They mean it this year, apparently. Last year, the New York Asian Film Festival had tentatively mentioned Mum Jokmok's The Bodyguard and Bodyguard 2 among its lineup, but for some reason the films never materialized (though they did have Dynamite Warrior).
This year the films are back in a newly released and extended schedule for the New York Asian Film Festival, and if it really does happen, 2004's absolutely crazy Bodyguard will make its New York premiere while last year's slightly less crazy Bodyguard 2 will make its U.S. premiere.
Following his co-starring turn in Ong-Bak with Tony Jaa, canny comedian Mum Jokmok (Petchtai Wongkamlao) was able to use his newfound clout with Sahamongkol Film to make a big, John Woo-style action film with lots of slick gunplay and big explosions. Mum cast himself in the lead as the stoic, disgraced bodyguard of Thailand's richest man. Of course there is plenty of comedy, including a scene where Mum runs through the Victory Monument traffic circle naked as a jaybird. A cast of comedians provides even more comic relief. And there's a sweet, sappy love story between a couple young supporting cast members. Plus a kick-ass cameo appearance by Tony Jaa.
Bodyguard 2 wasn't as good. It's a prequel, in which Mum plays a Laotian secret agent sent undercover to work for Thailand's biggest record label, which is a front for nuclear weapons smuggling. While Mum becomes a big singing star, he teams up with an American female spy and all the time has to stay a step ahead of his wife (Janet Kheaw). Tony Jaa makes a cameo that parodies Tom Yum Goong, with him repeating his line "Where is my elephant?"

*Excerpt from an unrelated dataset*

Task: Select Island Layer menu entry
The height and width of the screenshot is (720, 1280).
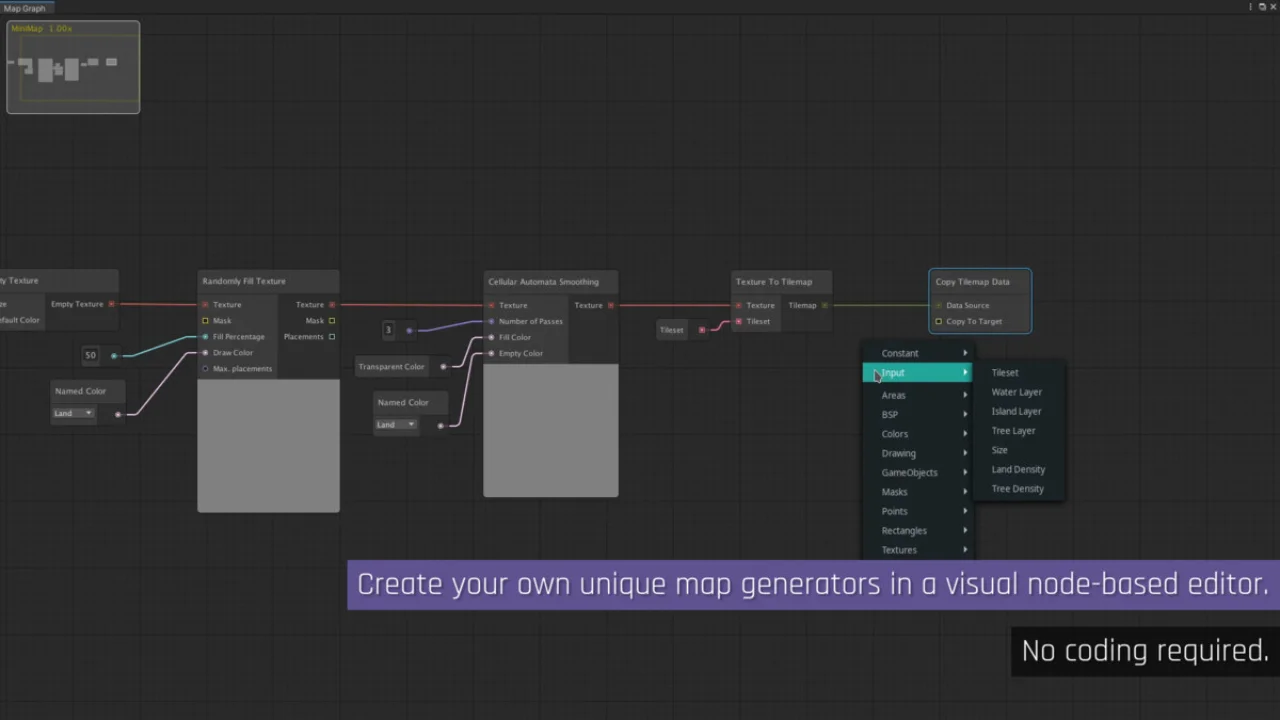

The Bodyguard films are in addition to another, even bigger pair of Thai sequels, Naresuan I and II, with the first Naresuan film making its
Here is an excerpt from the synopsis for Naresuan:
Alright folks, this is the big one. An avalanche of thundering elephants coming off the screen like a tidal wave. The Old and New Testament of Thailand. It’s King Naresuan I & II, the biggest two all-time blockbusters ever released in Thailand, telling the story of King Naresuan the Great (also known as the Black Prince), Thailand’s warrior king who protected Thailand from the Burmese and who conquered more territory than any other Thai king before or since. Directed by Prince Chatrichalerm Yukol, 19th in line for the Thai throne, the first King Naresuan movie is the Genesis and Exodus of Thailand, while King Naresuan II is like the first four Gospels, telling the tale of how King Naresuan founded modern day Thailand and liberated it from Burma in the sixteenth century. While there are no good guys or bad guys in these two movies, since everyone is depicted as a statesman and politician pursuing an imperial destiny rather than a superhero or an archfiend, there are also no subversive surprises. The Naresuan movies are populist entertainment at its best. Will you learn something new about the human heart? Not so much. Will your blood get pumping, your heart get pounding and your grin split you face in half? Hell, yes.
Gets me kind of pumped to see Naresuan III.